■ Page extract ■
────────
Opportunities for improving systems to provide social benefits to those who incurred occupational lung disease

Jspiegel
Frontier Tech Hub
Published in
8 min readMar 9, 2021

Background:

In an attempt to redress long-standing injustice to mineworkers from the South African gold mines, a collaboration between the gold mining industry and state agencies was commenced — and has been previously described (links). One component of this collaboration was the development of an extensive database of claims and employment information. This, together with the global interest in computer-assisted detection (CAD) software systems for TB, provided an opportunity to improve resource efficiency and accelerate response times. It also provided an opportunity to advance world understanding of the role technological advancements could play in improving the efficiency of health systems and promote health equity.

An important bottleneck in the South African system is the requirement under the Act that every claim be assessed by a radiologist and a 4-person medical panel (called the full panel hereafter). Based on an exploratory analysis, we ascertained that only 25% of claims in recent years have been found to be compensable under the Act. Further exploratory work undertaken by our research group with the Medical Bureau for Occupational Disease (MBOD), the statutory agency responsible for certification, concluded that a substantial proportion of cases could be successfully handled through an accelerated process based on triage.
────────
■ How to complete this task ■
Copy word for word the part of the article on lung disease compensation starting with "In an attempt" and going on through "promote health equity.". You won't need the rows that follow for anything here.

■ Supplied records ■
────────
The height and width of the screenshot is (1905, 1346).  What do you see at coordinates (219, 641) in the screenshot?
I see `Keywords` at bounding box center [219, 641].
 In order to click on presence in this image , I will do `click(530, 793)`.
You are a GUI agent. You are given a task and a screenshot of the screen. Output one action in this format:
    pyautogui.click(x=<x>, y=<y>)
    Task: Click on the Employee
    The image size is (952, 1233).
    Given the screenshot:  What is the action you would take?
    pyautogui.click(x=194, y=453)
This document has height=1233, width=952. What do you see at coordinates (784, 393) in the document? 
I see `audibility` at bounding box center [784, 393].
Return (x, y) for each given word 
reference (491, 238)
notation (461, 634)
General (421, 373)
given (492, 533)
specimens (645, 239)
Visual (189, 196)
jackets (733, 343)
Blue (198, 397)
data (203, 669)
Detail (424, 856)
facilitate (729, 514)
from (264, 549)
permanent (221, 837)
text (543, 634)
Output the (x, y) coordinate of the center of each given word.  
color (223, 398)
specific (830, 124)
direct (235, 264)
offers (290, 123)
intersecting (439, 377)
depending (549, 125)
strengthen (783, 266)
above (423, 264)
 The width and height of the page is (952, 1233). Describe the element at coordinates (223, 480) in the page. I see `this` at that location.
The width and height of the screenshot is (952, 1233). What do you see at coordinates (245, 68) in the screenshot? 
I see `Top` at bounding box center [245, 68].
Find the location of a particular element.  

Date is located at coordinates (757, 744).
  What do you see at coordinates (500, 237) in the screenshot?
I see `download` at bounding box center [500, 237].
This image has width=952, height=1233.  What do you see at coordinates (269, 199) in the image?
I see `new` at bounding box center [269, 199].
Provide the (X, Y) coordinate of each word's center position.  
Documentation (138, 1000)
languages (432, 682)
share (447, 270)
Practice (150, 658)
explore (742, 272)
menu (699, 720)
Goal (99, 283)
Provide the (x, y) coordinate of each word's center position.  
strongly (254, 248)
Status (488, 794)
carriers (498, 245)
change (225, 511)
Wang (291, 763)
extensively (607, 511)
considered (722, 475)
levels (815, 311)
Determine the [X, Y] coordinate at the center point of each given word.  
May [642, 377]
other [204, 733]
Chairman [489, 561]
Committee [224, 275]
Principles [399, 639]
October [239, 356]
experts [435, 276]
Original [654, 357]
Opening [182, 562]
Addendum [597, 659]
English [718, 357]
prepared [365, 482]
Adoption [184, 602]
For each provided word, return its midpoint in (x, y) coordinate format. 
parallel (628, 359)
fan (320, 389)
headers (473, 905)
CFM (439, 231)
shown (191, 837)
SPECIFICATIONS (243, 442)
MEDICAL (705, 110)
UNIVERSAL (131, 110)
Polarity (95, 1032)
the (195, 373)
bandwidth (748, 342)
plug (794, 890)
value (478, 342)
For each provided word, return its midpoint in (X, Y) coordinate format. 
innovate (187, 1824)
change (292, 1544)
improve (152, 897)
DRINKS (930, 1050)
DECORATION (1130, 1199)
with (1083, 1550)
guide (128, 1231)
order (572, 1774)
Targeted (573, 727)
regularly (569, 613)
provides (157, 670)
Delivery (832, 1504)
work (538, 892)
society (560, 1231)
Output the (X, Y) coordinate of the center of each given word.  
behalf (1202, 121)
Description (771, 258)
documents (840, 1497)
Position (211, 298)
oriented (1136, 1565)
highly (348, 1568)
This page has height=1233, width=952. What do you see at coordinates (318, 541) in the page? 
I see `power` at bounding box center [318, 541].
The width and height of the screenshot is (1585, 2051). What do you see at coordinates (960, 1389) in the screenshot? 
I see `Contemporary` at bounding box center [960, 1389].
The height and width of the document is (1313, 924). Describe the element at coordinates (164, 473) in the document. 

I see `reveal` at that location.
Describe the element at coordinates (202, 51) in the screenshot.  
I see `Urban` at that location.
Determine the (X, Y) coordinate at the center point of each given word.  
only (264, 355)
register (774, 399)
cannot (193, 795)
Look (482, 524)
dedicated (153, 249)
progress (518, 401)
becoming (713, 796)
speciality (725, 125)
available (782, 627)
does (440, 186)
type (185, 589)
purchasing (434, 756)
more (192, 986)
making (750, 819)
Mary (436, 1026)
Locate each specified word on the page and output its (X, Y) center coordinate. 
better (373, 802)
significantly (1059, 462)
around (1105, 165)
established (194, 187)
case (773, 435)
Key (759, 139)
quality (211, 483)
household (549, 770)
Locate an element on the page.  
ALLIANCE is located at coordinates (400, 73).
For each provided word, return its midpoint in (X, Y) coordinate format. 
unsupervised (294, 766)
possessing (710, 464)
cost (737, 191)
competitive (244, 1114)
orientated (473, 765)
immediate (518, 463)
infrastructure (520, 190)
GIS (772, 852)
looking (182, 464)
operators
────────
■ Answer space ■
In an attempt to redress long-standing injustice to mineworkers from the South African gold mines, a collaboration between the gold mining industry and state agencies was commenced — and has been previously described (links). One component of this collaboration was the development of an extensive database of claims and employment information. This, together with the global interest in computer-assisted detection (CAD) software systems for TB, provided an opportunity to improve resource efficiency and accelerate response times. It also provided an opportunity to advance world understanding of the role technological advancements could play in improving the efficiency of health systems and promote health equity.